O projeto, liderado pelo Professor Sung-Min Park e pelo Dr. Sunguk Hong, fundamenta-se no princípio de que a fala não depende exclusivamente do som. Sempre que um indivíduo tenta comunicar - mesmo sem emitir qualquer ruído - ocorrem micro-movimentos nos músculos e na pele da zona do pescoço.

Para descodificar estes sinais, a equipa criou um sensor de mapeamento de deformação multiaxial. O sistema utiliza uma câmara minúscula em conjunto com silicone flexível com marcadores de referência. Esta estrutura permite detetar as mais pequenas alterações na superfície da pele.
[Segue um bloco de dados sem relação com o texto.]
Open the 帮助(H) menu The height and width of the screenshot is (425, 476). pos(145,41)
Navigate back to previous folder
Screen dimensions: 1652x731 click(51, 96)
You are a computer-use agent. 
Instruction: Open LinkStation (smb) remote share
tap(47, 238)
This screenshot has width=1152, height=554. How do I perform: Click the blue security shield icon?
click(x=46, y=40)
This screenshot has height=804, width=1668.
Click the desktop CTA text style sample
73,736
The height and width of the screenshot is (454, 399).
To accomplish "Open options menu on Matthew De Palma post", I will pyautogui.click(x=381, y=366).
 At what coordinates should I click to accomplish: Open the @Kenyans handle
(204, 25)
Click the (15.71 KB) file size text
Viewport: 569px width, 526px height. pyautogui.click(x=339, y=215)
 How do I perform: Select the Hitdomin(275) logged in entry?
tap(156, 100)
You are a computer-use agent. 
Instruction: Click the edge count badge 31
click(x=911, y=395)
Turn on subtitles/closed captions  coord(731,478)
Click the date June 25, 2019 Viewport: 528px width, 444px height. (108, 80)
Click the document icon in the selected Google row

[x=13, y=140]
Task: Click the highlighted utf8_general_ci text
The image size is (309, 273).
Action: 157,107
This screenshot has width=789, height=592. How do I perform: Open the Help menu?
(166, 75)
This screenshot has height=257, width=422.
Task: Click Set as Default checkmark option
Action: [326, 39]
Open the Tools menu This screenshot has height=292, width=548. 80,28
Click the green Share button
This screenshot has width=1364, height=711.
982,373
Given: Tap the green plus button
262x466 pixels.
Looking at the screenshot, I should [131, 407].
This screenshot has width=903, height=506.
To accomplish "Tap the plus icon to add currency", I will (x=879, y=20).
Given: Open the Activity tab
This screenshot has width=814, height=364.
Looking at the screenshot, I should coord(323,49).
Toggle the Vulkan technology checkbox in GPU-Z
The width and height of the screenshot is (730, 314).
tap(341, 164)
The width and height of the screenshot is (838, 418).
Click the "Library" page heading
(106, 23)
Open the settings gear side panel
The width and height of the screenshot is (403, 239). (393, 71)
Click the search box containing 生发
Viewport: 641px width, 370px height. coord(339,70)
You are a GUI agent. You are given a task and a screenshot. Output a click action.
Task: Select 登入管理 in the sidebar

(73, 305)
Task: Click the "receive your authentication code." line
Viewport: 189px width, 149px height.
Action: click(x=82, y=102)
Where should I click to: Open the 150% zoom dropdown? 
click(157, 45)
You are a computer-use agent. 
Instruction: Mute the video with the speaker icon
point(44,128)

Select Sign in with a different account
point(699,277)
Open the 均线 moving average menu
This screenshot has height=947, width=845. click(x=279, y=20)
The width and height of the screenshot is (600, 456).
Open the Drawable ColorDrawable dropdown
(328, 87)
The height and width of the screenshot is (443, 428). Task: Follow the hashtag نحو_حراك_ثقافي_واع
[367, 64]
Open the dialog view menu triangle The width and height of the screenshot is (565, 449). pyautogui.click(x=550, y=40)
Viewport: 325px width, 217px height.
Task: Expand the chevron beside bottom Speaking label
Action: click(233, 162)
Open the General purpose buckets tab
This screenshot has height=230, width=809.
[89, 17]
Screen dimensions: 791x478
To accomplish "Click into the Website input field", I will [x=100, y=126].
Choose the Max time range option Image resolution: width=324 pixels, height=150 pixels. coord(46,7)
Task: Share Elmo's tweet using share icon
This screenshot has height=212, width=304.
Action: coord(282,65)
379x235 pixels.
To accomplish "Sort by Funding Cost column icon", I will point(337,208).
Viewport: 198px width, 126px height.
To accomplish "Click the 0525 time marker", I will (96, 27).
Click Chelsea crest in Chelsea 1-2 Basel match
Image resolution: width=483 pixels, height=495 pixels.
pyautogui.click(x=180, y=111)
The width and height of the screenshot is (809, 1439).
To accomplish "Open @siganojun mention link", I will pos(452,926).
A magia acontece quando os dados recolhidos pelo sensor são processados por algoritmos avançados. A IA analisa os padrões de tensão muscular e traduz essa informação em palavras ou frases completas. O sistema vai mais longe ao integrar a síntese de voz baseada no perfil vocal real do utilizador.

Esta abordagem supera as limitações de métodos tradicionais, como a eletromiografia ou a eletroencefalografia, que frequentemente exigem equipamentos volumosos e pouco práticos. O dispositivo da POSTECH é leve e mantém uma elevada taxa de precisão mesmo em ambientes industriais ruidosos, onde os microfones convencionais costumam falhar.

voz

Impacto na saúde e no quotidiano profissional

As aplicações práticas desta tecnologia com IA são vastas. No setor da saúde, poderá devolver a capacidade de comunicação a doentes que perderam a voz devido a cirurgias na laringe ou danos graves nas cordas vocais. Estes pacientes poderão voltar a "falar" utilizando o seu próprio timbre.

Fora do contexto clínico, o sistema permite a comunicação silenciosa em locais onde o ruído é proibido ou indesejado, como bibliotecas, reuniões de alta confidencialidade ou espaços de trabalho com barulho extremo. Representa também um passo importante para interfaces entre humanos e máquinas mais intuitivas, onde a intenção é traduzida em comandos de voz sem necessidade de vocalização física.

O objetivo dos investigadores passa agora por refinar a tecnologia para que possa ser produzida em larga escala. As próximas versões deverão apresentar uma precisão ainda maior e suportar uma gama mais vasta de idiomas. Espera-se que, num futuro próximo, estes sensores possam ser integrados em dispositivos eletrónicos comuns.